HS2 bill begins its long route to the starting line
THE GOVERNMENT kicked off years of parliamentary jostling over the High Speed 2 project yesterday by publishing the law needed to start building work.
The hybrid bill was hailed as a major step forward by supporters and a vanity project by campaigners attempting to block the scheme.
The bill sets out street by street the work that needs to be done to complete the first phase of the £42.6bn railway, which will run from London to Birmingham. Fresh laws will be needed for the extensions to Manchester and Leeds.
An environmental assessment of the project, also published yesterday, runs to 50,000 pages. The Woodland Trust estimated that to get through all the pages in time to respond, a reader would have to finish the equivalent of War & Peace every two days.
And Ray Puddifoot, vice chairman of the 51m Alliance of councils against HS2, added: “By launching something as important as this just before the Christmas holidays and cutting down the time we have to respond shows a level of desperation and a practical contempt for public consultation.” A DfT spokesman said “the public have already had over a year’s worth of consultation on the HS2 phase one route.”
“It’s likely we will see a severe testing of the Hybrid Bill process because of the sheer number of people who will want a say in it,” said Robbie Owen, head of infrastructure planning and government affairs at law firm Pinsent Masons. “As we go into 2014 and the Bill starts its parliamentary journey, we expect the ride for HS2 to get far bumpier than in recent months, which has hardly been a smooth one.”

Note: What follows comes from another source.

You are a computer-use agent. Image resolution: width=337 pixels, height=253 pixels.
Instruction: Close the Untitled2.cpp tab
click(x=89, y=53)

HS2 currently has cross-party backing, though shadow chancellor Ed Balls has hinted that Labour could drop support if the budget increases again. A poll by ComRes today finds that 57 per cent of foreign investors agree that HS2 will make Britain a more attractive place to invest, while 10 per cent disagree. One in five said infrastructure was in their top three reasons for doing business in the UK.
HS2 FACTS AND FIGURES
1 HS2 will link London Euston to Birmingham, Manchester and Leeds with trains running at up to 250 miles per hour.
2 Its less-than-catchy name follows the original high speed line – HS1 – which runs from London to the Channel Tunnel. The coalition has recently been avoiding the HS2 moniker, instead talking about a “north-south rail line”.
3 Around 2m trees will be planted along the 330-mile route.
4 The initial budget was set at £33bn. It now sits at £42.6bn – and some analysts have put a price tag of up to £80bn once trains and station upgrades are included.
5 The route might link up to Heathrow – but this has been left off the plans for now while the government’s Davies Commission ponders the future of the airport.
6 While the new trains have not been ordered yet, they will be up to 400m long, with as many as 1,100 seats each.
7 Camden residents, local councils and pressure groups brought a judicial review against parts of the government’s consultations in early 2012. The Supreme Court is now deliberating on the outcome of a final appeal on parts of the case.
8 KPMG found that the UK economy will get a £15bn annual boost from HS2. However, some regions will lose money as investment flows towards towns with stations.
9 The first phase will create an estimated 40,000 jobs.